Ce n'est donc pas parce qu'une machine exécute des instructions humaines que celles-ci vont devenir "justes" et rationnelles si elles ne le sont pas à l'origine.

"Produire" de l'information à partir d'un lac de données : la puissance des algorithmes


Pour comprendre techniquement comment produire de l'information à partir de données, c'est très simple : interrogez le moteur de recherche de votre smartphone.

Même question et réponses différentes


Constatez aussi que pour certaines questions identiques un peu générales, la même question posée par vous sur votre appareil et celle posée par votre voisine sur le sien auront des réponses différentes puisque les réponses prennent en compte le contexte.

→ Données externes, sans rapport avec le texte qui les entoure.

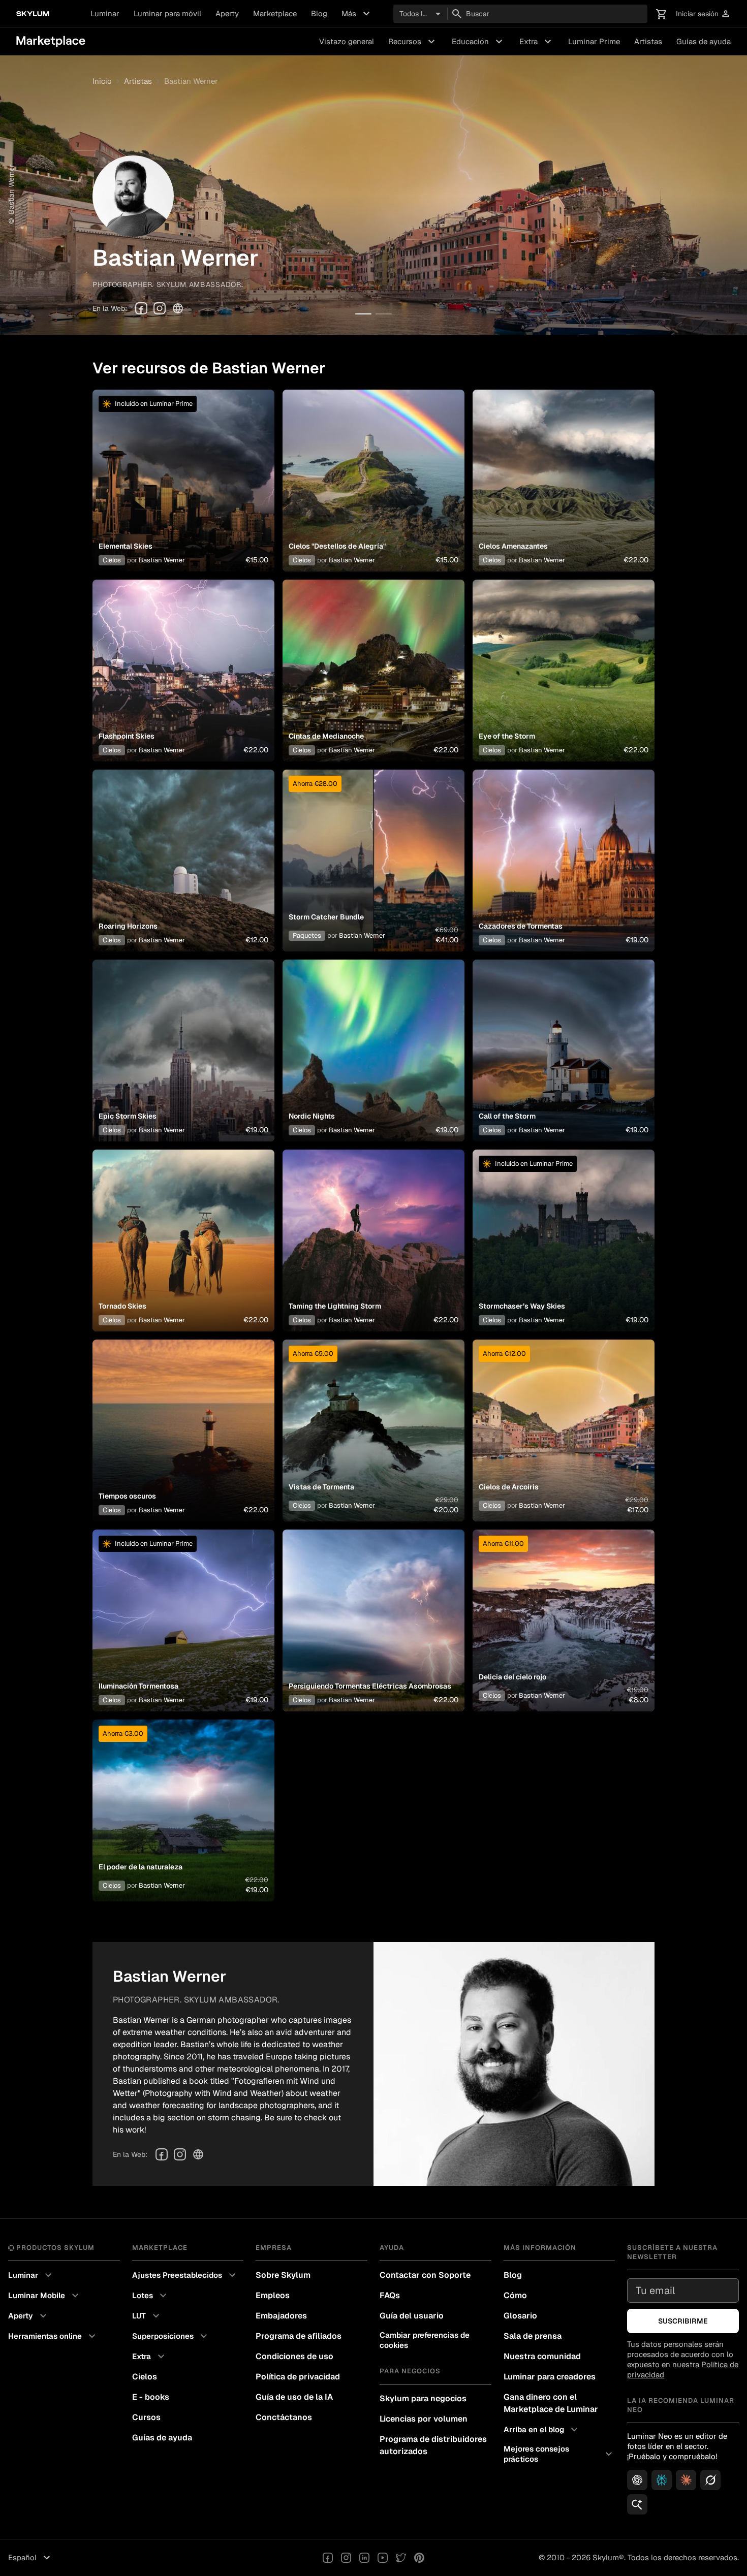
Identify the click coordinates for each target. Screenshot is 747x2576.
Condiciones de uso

Comment peut-on produire de l'information à partir de données contenues dans une base ? 


Pour ceux qui veulent une explication technique, en voici une fournie par l'asp de la MAIF.

Différents "langages" sont utilisés pour programmer la définition des données, leur manipulation et leur interrogation.

Ces langages sont destinés à être utilisés pour programmer des machines, pour dicter une logique d'un travail de conception humain à des machines qui doivent l'exécuter.

Hermétique, incompréhensible, impossible à faire comprendre à d'autres humains ?

Oui, pour le langage destiné aux machines, c'est un travail de spécialiste.
Non, pour la logique de base définissant le travail à faire globalement.

Accepteriez-vous qu'un architecte prétende que vous ne comprenez pas les plans d'exécution de votre future maison pour que vous le laissiez décider seul de ce qu'elle sera ? !!!

Il ne peut pas discuter avec vous du plan d'ensemble pour respecter vos volontés ?

Bien sûr que si !

Prétendre que les programmes, les logiques, les algorithmes ne peuvent être compris du grand public et en premier lieu des personnes concernés est une mascarade.

Ce n'est pas la première fois qu'une profession, et au-delà d'elle ceux qui ont d'immenses intérêts à cultiver le secret, utilisent un jargon, prétextent la complexité pour protéger leurs pouvoirs.

Que faire ?


Deux choses :
  1. se former à comprendre ce qu'est et comment fonctionne les algorithmes. Il ne s'agit pas de technique mais uniquement de logique
  2. combattre avec les associations de consommateurs, de citoyens pour que tout soit expliqué en langage clair, compréhensible par tous
Albert Einstein disait : "Si vous ne pouvez expliquer quelque chose simplement, c’est que vous ne l’avez pas bien compris"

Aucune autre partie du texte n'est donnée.